Dataset entries >>
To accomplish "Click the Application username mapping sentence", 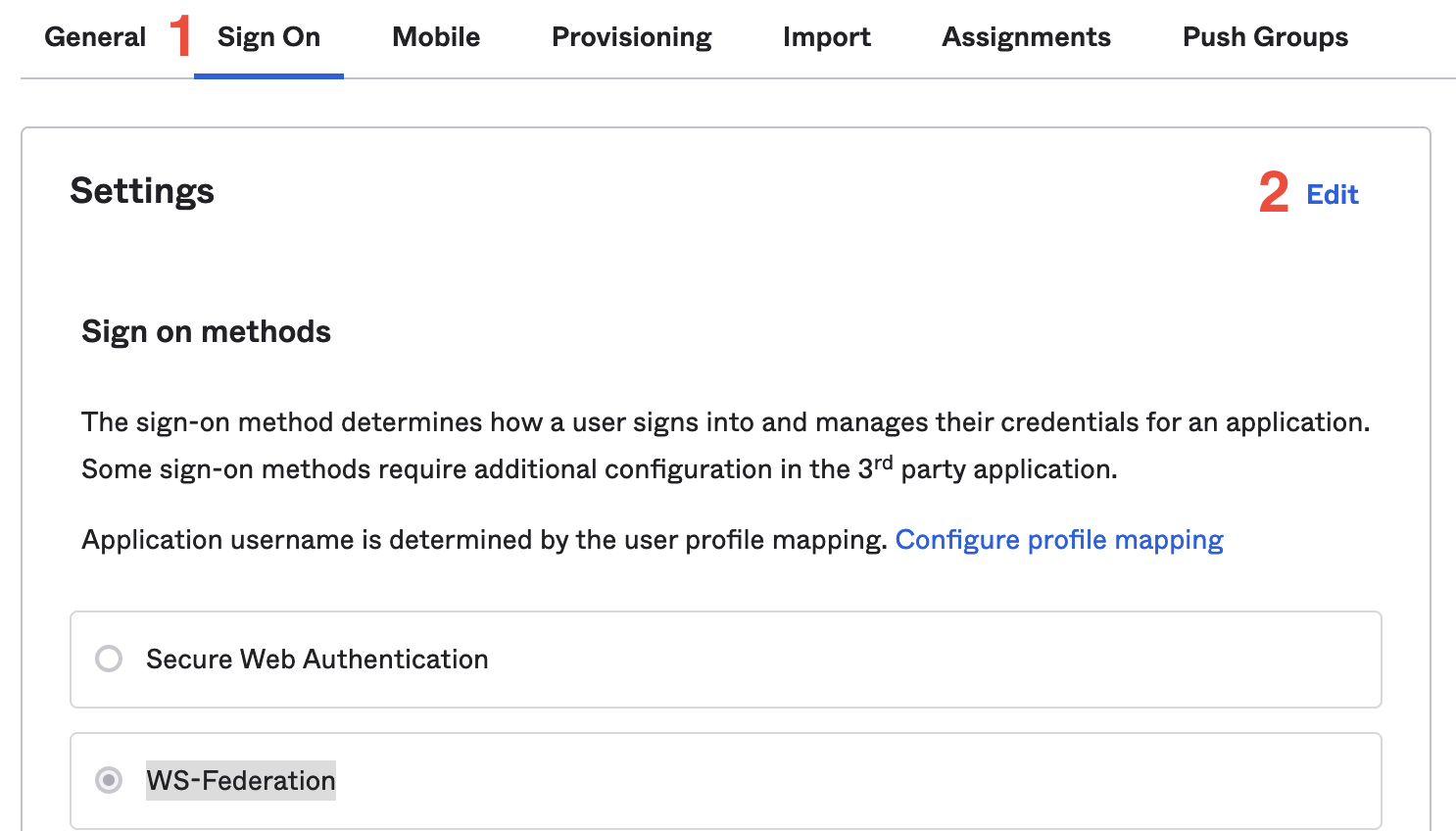I will [x=484, y=540].
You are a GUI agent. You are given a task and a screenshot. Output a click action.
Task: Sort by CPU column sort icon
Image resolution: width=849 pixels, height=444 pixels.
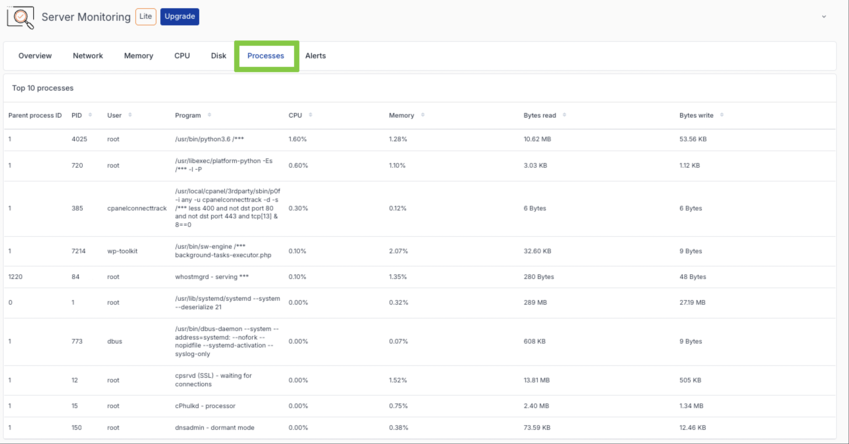[308, 115]
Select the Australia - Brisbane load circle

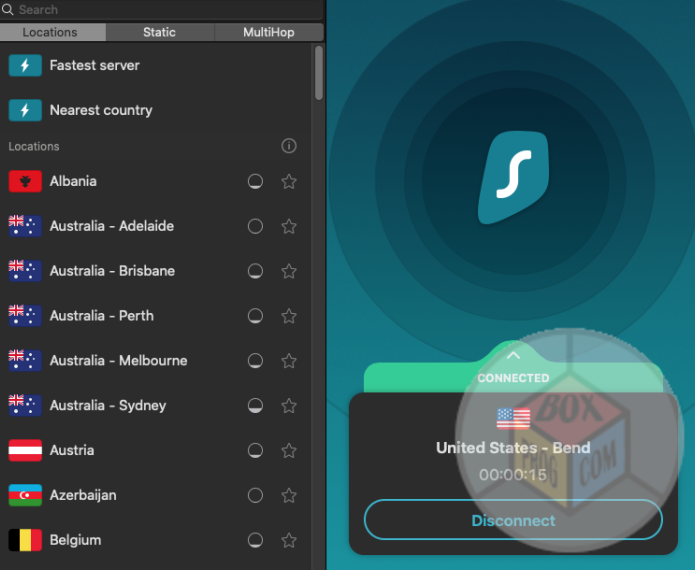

Requirement >>
For the entries above, the output must hold exactly the lines from the one with "You are a GUI" through the last line, both included, and no pictures.

Task response >>
You are a GUI agent. You are given a task and a screenshot. Output a click action.
Task: Sort by CPU column sort icon
Image resolution: width=849 pixels, height=444 pixels.
[308, 115]
Select the Australia - Brisbane load circle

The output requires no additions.